Ektor Doukas (or Hector Doukas, Έκτωρ Δούκας, 1885–1969) was a Greek painter, a member of the Munich School, whose style combined academic elements with impressionism and expressionism.

==Life==

Ektor Doukas was born in Smyrna in 1885.
He went to Munich in 1907 and studied painting at the Munich Academy under Ludwig von Löfftz.
In 1913 he was awarded an honorary distinction.
He then moved to Paris, where he studied at the Académie Julian.
He also studied in Venice.
At the age of 32 he moved to Munich.
He eventually returned to Greece, and died in Athens in 1969.

==Work==

He began to exhibit in Greece while still a student in Munich.
As well as solo exhibitions he exhibited at the Venice Biennale in 1934 and the Panhellenic Exhibitions in 1948, 1952, 1963 and 1967.
His Portrait of Amalia (Lily) Arlioti (1927) is held by the National Gallery of Greece.
His well-known painting of women carrying ammunition in Pindos during the War of 1940 is held by the National Historical Museum, Athens.

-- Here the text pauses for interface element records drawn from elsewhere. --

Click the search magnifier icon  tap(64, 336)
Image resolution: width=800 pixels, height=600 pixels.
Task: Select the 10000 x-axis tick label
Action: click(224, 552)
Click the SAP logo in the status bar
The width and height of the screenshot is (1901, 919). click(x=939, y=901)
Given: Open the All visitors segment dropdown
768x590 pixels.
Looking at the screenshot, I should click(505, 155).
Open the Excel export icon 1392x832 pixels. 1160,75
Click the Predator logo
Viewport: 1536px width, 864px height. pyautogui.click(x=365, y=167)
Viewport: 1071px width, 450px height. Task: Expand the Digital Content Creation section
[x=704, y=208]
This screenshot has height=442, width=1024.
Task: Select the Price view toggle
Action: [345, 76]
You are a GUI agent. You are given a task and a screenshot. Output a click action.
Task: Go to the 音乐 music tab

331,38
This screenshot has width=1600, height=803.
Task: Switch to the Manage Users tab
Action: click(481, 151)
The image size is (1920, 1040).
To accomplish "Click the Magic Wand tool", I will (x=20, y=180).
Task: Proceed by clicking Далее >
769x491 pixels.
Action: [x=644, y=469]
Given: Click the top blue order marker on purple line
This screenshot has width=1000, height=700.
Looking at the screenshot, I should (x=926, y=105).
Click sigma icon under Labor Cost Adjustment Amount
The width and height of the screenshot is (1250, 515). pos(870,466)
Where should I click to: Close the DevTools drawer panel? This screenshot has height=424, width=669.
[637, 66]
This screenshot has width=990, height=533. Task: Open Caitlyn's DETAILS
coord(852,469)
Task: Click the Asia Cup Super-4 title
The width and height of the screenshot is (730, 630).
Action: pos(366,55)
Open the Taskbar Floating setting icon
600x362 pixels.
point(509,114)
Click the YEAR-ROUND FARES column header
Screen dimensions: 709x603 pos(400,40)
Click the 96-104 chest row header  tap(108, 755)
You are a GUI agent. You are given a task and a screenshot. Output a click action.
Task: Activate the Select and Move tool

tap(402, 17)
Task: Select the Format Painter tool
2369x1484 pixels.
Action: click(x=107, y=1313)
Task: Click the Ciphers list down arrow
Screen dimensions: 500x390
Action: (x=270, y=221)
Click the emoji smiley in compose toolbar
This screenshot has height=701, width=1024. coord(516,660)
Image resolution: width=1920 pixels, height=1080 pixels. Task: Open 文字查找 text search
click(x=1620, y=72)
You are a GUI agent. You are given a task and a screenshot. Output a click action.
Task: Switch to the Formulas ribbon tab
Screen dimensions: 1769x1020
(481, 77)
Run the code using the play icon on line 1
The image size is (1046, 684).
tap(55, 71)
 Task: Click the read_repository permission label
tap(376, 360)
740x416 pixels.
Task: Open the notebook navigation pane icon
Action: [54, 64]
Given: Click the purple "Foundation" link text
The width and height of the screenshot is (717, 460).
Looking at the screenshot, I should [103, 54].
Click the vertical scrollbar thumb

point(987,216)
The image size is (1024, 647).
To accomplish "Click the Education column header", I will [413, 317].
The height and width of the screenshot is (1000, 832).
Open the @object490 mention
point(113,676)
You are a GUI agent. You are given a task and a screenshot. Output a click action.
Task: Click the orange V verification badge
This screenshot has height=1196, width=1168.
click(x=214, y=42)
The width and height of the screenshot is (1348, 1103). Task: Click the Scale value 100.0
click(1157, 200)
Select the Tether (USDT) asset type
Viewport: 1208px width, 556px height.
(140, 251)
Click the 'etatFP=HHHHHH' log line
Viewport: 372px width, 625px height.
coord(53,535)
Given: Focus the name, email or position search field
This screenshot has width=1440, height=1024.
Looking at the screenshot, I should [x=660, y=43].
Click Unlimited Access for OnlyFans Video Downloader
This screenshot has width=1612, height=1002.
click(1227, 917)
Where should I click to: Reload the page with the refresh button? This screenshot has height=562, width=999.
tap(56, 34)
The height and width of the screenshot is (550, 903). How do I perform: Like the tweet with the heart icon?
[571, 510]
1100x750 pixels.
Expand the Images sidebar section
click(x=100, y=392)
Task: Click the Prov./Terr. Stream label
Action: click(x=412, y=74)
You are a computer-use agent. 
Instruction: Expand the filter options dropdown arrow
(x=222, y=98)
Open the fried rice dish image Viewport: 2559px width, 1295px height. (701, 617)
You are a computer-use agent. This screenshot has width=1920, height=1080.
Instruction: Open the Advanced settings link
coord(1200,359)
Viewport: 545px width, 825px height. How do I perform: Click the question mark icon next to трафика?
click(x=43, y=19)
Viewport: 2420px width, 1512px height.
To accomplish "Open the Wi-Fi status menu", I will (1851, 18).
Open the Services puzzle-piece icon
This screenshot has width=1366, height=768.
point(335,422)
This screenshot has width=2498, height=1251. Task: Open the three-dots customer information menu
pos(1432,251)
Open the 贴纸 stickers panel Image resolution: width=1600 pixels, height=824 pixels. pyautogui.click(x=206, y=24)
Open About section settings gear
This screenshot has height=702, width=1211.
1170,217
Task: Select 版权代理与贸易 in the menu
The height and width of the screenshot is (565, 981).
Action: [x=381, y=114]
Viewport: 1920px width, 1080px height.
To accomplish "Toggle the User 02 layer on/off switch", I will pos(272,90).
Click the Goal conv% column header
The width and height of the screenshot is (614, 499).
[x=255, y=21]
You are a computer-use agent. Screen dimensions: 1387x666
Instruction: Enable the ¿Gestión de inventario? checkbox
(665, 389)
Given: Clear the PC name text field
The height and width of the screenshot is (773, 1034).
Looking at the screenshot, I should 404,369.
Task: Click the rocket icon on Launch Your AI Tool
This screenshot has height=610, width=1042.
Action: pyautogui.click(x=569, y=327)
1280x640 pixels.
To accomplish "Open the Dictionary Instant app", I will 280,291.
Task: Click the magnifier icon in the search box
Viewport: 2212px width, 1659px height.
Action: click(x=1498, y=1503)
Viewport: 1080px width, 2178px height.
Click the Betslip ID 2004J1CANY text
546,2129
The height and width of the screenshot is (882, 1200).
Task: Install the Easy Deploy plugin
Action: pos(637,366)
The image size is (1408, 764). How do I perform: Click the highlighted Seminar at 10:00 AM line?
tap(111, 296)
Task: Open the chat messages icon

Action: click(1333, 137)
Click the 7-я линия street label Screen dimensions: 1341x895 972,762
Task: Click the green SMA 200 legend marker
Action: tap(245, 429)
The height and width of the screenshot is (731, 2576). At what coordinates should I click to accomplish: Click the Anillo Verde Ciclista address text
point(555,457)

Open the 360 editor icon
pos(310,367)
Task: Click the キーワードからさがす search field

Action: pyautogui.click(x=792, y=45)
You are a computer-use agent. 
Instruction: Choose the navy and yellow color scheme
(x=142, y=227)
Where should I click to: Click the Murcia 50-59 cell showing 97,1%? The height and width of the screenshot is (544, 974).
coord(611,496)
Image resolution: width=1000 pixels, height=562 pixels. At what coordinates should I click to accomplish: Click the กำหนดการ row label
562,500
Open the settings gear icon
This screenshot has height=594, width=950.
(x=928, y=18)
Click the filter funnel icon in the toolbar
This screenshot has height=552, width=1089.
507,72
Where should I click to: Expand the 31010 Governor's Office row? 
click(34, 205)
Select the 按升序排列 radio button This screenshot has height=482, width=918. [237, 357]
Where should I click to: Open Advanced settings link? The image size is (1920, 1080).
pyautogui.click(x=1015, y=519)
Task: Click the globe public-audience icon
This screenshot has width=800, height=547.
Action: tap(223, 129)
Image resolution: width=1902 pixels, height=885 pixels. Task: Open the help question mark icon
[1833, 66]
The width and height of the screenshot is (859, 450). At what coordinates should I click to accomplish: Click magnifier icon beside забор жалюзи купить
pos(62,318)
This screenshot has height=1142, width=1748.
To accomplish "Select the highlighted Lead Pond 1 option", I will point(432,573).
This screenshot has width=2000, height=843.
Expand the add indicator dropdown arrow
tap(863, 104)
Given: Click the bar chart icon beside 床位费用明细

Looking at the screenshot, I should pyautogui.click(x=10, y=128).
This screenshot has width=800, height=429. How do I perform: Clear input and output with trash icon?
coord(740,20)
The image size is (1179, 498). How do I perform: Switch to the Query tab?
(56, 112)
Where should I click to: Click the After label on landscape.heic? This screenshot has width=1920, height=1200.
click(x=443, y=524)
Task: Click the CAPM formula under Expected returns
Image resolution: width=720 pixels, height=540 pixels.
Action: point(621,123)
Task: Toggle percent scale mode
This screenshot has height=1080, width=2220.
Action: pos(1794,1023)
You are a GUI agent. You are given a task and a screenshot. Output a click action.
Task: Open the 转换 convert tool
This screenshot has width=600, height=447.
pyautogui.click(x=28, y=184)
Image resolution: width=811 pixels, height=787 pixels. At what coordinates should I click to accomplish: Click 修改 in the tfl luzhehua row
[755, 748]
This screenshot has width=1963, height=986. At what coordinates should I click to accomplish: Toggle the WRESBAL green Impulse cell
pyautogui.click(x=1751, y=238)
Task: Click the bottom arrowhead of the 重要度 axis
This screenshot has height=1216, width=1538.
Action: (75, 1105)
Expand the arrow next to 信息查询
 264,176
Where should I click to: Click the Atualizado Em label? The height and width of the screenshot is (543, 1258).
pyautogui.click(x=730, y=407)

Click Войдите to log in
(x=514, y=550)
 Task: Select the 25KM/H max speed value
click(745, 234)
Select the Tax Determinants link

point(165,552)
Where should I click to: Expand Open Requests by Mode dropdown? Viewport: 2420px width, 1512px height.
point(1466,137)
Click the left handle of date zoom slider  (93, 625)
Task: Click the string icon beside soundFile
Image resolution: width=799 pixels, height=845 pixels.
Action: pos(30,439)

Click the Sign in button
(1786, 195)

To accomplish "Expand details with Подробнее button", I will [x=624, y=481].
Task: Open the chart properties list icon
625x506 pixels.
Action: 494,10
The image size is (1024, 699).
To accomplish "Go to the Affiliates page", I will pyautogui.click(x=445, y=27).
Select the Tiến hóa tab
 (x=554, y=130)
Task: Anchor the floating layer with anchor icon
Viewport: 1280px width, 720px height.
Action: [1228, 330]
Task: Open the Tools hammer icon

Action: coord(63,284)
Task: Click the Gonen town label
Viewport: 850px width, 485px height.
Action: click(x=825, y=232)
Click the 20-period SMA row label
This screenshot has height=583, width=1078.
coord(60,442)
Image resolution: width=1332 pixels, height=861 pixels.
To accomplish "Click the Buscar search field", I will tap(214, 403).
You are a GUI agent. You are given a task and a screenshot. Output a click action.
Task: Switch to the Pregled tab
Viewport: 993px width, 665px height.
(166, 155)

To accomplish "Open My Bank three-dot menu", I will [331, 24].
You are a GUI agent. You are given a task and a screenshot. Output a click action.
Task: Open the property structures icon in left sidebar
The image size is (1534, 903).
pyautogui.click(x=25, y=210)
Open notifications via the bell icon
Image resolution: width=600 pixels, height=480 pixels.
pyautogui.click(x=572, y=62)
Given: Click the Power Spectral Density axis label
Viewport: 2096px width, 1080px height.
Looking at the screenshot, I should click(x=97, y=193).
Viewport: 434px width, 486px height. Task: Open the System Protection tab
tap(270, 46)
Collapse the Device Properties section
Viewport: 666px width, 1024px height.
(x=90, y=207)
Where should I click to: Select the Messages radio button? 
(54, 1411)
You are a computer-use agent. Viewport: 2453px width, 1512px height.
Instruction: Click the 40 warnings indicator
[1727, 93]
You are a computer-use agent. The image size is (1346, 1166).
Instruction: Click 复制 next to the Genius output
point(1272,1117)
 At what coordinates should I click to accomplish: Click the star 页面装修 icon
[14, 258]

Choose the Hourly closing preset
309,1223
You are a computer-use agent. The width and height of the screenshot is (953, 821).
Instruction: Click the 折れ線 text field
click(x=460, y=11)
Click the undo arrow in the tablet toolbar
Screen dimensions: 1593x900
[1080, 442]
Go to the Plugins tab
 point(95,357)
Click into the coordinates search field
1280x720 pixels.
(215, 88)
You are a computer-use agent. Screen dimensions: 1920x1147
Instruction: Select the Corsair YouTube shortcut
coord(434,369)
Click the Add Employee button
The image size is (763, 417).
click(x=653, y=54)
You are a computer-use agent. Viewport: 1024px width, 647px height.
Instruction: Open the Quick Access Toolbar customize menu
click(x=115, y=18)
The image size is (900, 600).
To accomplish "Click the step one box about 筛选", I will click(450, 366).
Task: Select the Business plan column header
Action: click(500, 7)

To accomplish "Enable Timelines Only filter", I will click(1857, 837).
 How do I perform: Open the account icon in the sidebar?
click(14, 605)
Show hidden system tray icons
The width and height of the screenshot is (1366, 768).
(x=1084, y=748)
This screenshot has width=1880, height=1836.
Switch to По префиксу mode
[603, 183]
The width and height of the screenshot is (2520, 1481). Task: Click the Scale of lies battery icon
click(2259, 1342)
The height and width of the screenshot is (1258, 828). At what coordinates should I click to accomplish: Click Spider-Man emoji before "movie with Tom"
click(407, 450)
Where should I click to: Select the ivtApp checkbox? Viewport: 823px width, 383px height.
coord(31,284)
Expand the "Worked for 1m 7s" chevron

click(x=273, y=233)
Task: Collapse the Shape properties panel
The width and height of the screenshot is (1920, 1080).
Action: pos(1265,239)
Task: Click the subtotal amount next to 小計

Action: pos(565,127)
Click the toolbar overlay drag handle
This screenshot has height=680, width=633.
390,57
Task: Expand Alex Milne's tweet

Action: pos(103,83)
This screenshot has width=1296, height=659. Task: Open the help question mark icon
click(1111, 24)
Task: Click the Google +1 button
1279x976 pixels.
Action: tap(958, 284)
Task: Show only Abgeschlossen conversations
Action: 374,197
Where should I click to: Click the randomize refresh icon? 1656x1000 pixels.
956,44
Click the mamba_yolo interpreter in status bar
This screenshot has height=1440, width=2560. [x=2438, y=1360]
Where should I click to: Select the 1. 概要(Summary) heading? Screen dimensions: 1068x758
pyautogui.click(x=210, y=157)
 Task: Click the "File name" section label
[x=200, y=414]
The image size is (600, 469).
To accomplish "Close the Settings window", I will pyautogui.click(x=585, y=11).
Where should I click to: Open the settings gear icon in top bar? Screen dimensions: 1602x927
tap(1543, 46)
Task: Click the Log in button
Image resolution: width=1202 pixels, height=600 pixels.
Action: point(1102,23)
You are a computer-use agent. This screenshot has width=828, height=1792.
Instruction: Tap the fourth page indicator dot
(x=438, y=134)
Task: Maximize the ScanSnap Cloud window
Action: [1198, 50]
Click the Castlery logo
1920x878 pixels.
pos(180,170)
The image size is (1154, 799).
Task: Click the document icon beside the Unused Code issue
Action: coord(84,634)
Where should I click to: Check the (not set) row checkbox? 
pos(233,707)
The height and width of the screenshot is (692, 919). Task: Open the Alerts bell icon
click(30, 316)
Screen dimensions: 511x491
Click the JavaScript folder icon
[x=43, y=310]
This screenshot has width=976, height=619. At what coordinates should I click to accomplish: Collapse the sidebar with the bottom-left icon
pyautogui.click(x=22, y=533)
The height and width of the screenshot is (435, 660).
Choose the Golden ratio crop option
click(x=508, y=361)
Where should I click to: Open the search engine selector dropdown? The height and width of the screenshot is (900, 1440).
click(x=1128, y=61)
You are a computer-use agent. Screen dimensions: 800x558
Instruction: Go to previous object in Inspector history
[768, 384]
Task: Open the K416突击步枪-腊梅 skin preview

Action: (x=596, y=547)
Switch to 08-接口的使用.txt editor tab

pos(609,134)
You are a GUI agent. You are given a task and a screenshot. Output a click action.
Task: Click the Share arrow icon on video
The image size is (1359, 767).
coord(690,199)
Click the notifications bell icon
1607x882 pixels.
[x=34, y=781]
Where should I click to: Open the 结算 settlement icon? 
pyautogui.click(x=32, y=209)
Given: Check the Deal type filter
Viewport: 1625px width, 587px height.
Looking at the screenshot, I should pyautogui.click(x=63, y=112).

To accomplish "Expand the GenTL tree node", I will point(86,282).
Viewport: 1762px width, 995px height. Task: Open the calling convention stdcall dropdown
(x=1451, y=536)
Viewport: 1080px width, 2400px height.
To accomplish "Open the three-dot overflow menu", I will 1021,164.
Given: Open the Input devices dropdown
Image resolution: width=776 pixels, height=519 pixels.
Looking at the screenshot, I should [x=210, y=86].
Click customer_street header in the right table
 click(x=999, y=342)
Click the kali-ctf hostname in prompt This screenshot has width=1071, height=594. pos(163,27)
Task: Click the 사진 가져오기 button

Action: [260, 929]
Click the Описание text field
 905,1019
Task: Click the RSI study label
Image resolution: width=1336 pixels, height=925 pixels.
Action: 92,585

Doukas's style was distinctive, combining academic elements with impressionism and expressionism.
His works depicted Greek pastoral realism and genre scenes.
His work included portraits, still lifes, landscapes and seascapes.
He said that he avoided anything that resembled a cut-and-paste from nature, but wanted his work to be understandable without any explanation, or even any title.
He won particular attention for his portraits of the Duchess of Mecklenburg and Princess Amélie Louise of Arenberg.